• ACTION ITEM: The answer must be an exact copy of the lines from the one with "The image size is (1360, 850)." through the final line below, with no pictures and nothing else.

*** Block opens ***

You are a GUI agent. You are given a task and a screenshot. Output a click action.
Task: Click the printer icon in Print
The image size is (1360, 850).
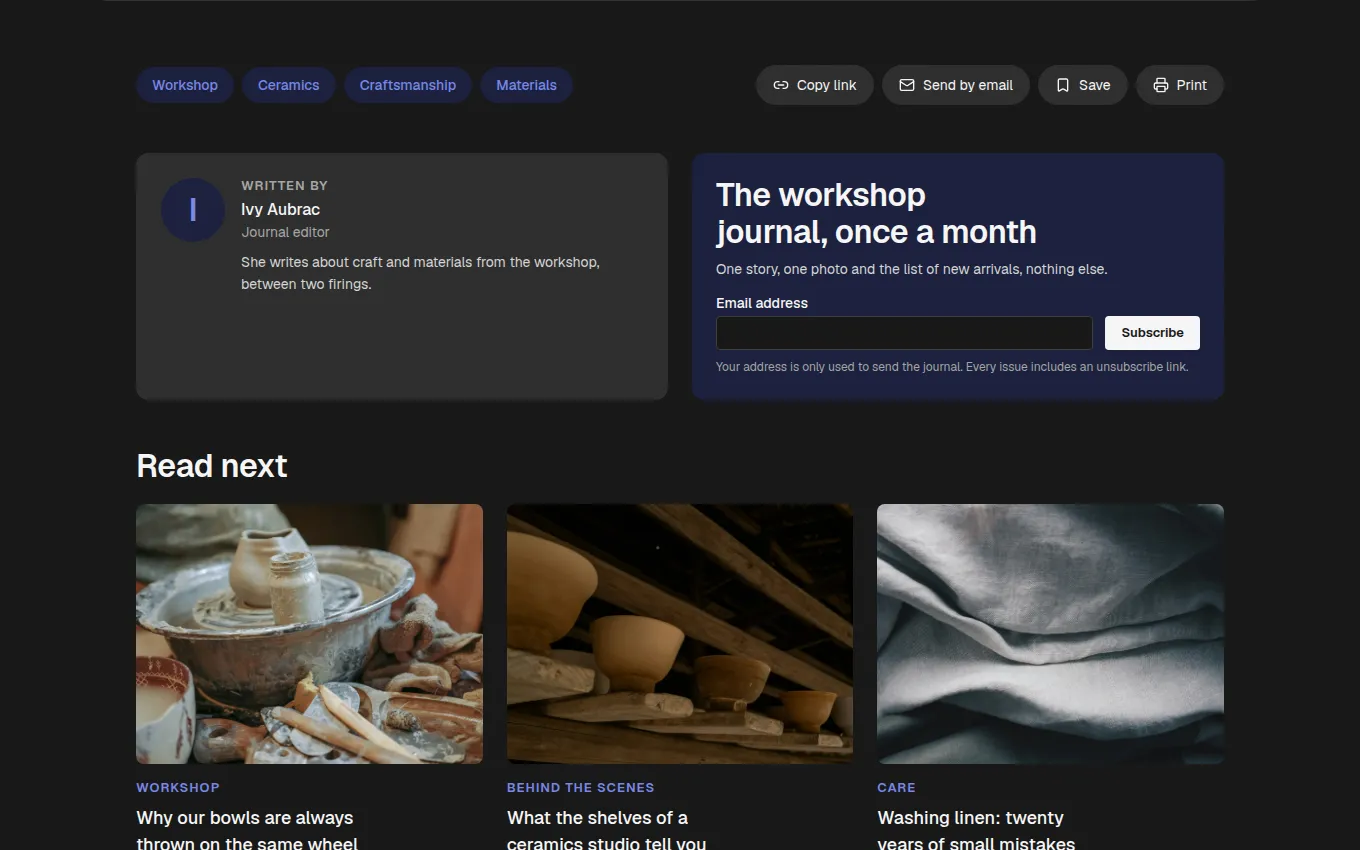(1161, 85)
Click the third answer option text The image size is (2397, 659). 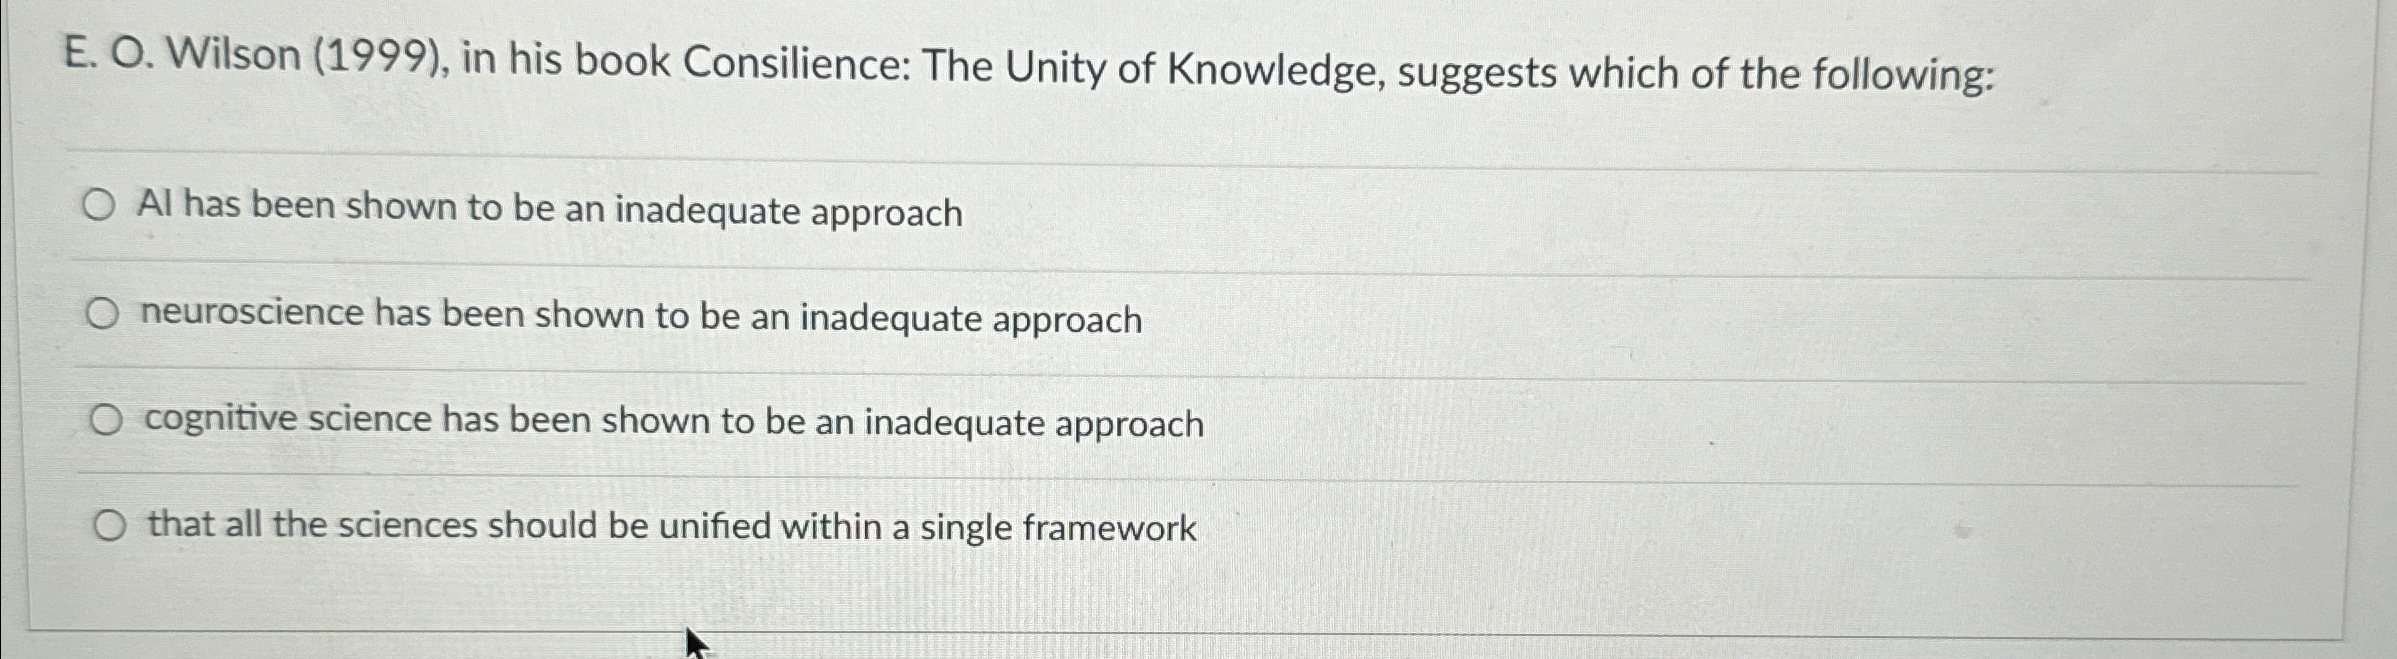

*** Block closes ***

• TASK SOLUTION:
The image size is (1360, 850).
(1161, 85)
Click the third answer option text The image size is (2397, 659). 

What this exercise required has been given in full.